[Opening Records shown section]

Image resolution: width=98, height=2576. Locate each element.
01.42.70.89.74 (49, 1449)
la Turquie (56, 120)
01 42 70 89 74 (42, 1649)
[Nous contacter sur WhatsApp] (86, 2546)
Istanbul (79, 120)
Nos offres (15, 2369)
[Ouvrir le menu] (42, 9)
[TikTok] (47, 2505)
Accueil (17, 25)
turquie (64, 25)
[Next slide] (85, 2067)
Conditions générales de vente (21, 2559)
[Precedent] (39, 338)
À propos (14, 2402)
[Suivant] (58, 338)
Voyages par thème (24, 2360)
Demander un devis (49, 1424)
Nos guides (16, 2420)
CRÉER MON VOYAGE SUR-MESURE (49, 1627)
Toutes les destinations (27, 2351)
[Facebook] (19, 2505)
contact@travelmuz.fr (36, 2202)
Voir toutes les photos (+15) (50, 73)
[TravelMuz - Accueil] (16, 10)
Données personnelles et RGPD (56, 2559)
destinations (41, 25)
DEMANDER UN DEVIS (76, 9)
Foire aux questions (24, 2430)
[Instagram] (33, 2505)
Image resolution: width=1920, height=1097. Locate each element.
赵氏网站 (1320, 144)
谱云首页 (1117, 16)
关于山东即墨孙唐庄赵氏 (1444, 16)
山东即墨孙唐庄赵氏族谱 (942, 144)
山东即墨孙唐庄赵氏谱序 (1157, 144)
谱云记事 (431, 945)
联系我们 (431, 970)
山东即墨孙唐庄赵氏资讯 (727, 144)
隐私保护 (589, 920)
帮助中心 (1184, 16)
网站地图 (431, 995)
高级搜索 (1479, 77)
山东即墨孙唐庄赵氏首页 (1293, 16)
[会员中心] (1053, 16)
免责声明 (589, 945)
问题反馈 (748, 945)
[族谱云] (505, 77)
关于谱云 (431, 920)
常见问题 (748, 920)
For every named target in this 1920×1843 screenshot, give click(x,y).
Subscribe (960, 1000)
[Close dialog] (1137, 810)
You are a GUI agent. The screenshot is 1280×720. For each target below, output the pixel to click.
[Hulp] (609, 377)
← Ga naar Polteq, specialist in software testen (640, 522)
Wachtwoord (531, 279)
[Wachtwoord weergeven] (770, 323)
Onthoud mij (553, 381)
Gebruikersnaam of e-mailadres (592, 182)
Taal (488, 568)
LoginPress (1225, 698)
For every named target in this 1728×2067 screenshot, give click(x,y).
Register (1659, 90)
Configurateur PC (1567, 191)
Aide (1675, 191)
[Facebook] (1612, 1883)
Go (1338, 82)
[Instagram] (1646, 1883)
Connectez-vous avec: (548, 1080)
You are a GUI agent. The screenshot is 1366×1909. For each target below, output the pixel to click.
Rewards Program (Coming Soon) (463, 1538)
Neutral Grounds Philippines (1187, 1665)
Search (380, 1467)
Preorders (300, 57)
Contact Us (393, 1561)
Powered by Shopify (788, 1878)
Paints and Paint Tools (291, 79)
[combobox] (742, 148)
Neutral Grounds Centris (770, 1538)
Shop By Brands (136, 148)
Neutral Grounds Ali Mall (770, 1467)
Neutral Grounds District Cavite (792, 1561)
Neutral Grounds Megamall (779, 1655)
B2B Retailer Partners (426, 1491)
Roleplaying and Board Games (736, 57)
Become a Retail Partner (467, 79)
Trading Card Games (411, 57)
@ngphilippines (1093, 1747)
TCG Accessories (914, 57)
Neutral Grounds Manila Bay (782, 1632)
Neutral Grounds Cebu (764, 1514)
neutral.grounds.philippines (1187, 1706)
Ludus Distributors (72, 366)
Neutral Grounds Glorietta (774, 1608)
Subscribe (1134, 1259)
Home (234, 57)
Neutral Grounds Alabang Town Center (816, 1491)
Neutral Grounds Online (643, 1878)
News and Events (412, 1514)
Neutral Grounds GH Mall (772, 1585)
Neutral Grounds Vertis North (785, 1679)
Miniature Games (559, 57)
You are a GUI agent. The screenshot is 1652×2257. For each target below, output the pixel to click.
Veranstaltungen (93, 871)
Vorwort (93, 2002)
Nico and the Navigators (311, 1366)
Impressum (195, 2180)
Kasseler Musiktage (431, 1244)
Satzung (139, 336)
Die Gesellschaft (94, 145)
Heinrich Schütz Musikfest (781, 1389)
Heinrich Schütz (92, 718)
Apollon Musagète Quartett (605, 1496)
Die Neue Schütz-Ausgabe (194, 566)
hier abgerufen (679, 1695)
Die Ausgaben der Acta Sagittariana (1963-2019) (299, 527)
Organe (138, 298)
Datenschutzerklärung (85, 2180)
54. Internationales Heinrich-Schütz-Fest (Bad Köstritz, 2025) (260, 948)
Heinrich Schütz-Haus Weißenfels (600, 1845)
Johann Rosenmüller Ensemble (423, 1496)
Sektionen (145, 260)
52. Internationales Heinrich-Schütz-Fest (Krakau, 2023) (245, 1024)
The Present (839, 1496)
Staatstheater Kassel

[Closing Records shown section]

The lines needed are those in the data above that hold the string "output"; copy each of them.

You are a GUI agent. The screenshot is 1280×720. For each target below, output the pixel to click.
You are a GUI agent. The screenshot is 1366×1909. For each target below, output the pixel to click.
You are a GUI agent. The screenshot is 1652×2257. For each target below, output the pixel to click.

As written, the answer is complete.